» Task details
From the data below, reproduce every line from the line with "The image size is (1678, 2212)." up to and including the line with "pyautogui.click(x=44, y=251)", requests included, and shift each coordinate in the answers by adding 100 to it. Give only those lines.

» Given entries
*****
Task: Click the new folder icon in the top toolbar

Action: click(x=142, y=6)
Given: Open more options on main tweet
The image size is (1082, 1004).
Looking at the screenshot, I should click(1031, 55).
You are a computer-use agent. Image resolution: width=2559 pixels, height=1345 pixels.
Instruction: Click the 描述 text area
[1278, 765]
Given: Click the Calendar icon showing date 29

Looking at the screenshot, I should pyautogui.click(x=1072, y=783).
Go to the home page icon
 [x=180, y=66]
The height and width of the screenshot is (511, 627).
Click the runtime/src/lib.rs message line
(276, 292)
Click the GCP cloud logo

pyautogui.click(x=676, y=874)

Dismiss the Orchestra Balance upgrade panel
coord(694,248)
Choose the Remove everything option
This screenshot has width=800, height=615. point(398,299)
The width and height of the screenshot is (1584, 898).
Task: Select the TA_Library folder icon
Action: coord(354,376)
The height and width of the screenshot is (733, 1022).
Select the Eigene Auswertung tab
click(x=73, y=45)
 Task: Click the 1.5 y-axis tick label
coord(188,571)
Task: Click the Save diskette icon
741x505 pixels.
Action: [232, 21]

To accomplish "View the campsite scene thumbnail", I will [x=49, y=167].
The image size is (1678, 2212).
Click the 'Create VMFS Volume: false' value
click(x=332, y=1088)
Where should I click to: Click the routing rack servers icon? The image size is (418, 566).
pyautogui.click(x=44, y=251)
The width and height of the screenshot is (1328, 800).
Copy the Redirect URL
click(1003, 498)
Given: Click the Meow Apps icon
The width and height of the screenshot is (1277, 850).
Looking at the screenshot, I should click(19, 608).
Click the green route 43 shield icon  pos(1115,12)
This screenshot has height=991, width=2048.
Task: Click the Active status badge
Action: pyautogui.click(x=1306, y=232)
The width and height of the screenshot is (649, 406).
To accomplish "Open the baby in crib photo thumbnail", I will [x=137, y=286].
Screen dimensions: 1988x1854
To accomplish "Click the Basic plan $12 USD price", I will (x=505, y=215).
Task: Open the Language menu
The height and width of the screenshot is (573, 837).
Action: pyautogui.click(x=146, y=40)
*****
» Exercise response
The image size is (1678, 2212).
Click the 'Create VMFS Volume: false' value
click(x=432, y=1188)
Where should I click to: Click the routing rack servers icon? The image size is (418, 566).
pyautogui.click(x=144, y=351)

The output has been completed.